● SELECTED TEXT
Game Night review – playful comedy thriller will just about win you over

A talented cast, including Jason Bateman, Rachel McAdams and Sharon Horgan, ensure that this hit-and-miss caper remains snappy, if forgettable, fun

There are few things in life as crushingly reliable as a Jason Bateman comedy.

From the very beginning, expectations are kept firmly in check. There’s not a single person under any misapprehension with what they’re settling in for with one of these plainly titled films – Horrible Bosses, Identity Thief, Couples Retreat, Office Christmas Party – and the ensuing 100 minutes is usually passable if impossible to remember soon after, like eating at a Pizza Hut. Bateman remains an engaging comic presence but his latter forays into dramatic material, such as his awards-worthy douchebaggery in The Gift and his morally conflicted antihero of Ozark, tease at more beneath the overplayed mugging.

His latest effort, the cryptically titled Game Night (you’ll never guess), posits him in familiar territory. He plays Max, one half of an uber-competitive couple with wife Annie (Rachel McAdams). The pair host a weekly game night (wait, did you guess?!), with close friends and take great pleasure in regularly coming out on top. But when Max’s far more successful brother Brooks (Kyle Chandler) comes back to town, a different form of rivalry takes over. After Brooks invites the group to his place for game night, a new game is introduced: a murder mystery of sorts but one that has extreme real world consequences.

Kicking off with a snappy montage of the couple enjoying a life filled with the thrill of winning, there’s a likable, and at times, stylish slickness to Game Night that makes it a pleasant, high-spirited watch. The script, from relative unknown Mark Perez, feels a bit more fully drafted than most recent studio comedies peppering scenes with leftfield pop culture references (Skeet Ulrich! Donnie Wahlberg! Uma Thurman’s hands!) and some actual laughs out loud. The cast is also, ahem, game and the ensemble nature of the plotting means that a variety of performers are given the opportunity to shine.

It’s a pleasure to see McAdams back in light, zippy mode and her character is as central as Bateman’s, the script refusing to suffocate her with the still-persistent nagging, joyless wife role. She’s as petty and competitive as he is and the two share a warm, sparky chemistry. It’s also great to see Sharon Horgan cast as the latest, sort-of love interest for their long-term air-head friend Ryan, played by Billy Magnussen. It’s her first Hollywood role and while she’s effortlessly funny as usual, she suffers slightly from the Tina Fey effect. Like Fey, she’s a remarkable writer and we’ve grown accustomed to seeing her play richly drawn, deeply flawed characters that she’s created herself. Although she makes the most of her so-so dialogue, it’s hard not to imagine how much funnier it would have been if she was still scripting (see pretty much any sub-par film starring Tina Fey as correlating evidence). In other words, I await a Horgan-scripted movie with great impatience.

● TASKS FOR THIS EXERCISE
**A.** Reproduce the passage of the Game Night review from "A talented cast, including" to "the overplayed mugging.".
**B.** Answer these from the Game Night review:
(i) Which actor plays Max's brother Brooks?
(ii) Who wrote the script?
(iii) Which actor plays Ryan?
The material after the Game Night review has no connection to it.

● GIVEN MATERIAL

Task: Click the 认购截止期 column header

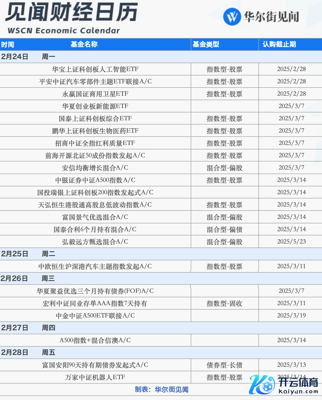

● ANSWERS TO EACH TASK
**A.**
A talented cast, including Jason Bateman, Rachel McAdams and Sharon Horgan, ensure that this hit-and-miss caper remains snappy, if forgettable, fun

There are few things in life as crushingly reliable as a Jason Bateman comedy.

From the very beginning, expectations are kept firmly in check. There’s not a single person under any misapprehension with what they’re settling in for with one of these plainly titled films – Horrible Bosses, Identity Thief, Couples Retreat, Office Christmas Party – and the ensuing 100 minutes is usually passable if impossible to remember soon after, like eating at a Pizza Hut. Bateman remains an engaging comic presence but his latter forays into dramatic material, such as his awards-worthy douchebaggery in The Gift and his morally conflicted antihero of Ozark, tease at more beneath the overplayed mugging.

**B.**
(i) Kyle Chandler
(ii) Mark Perez
(iii) Billy Magnussen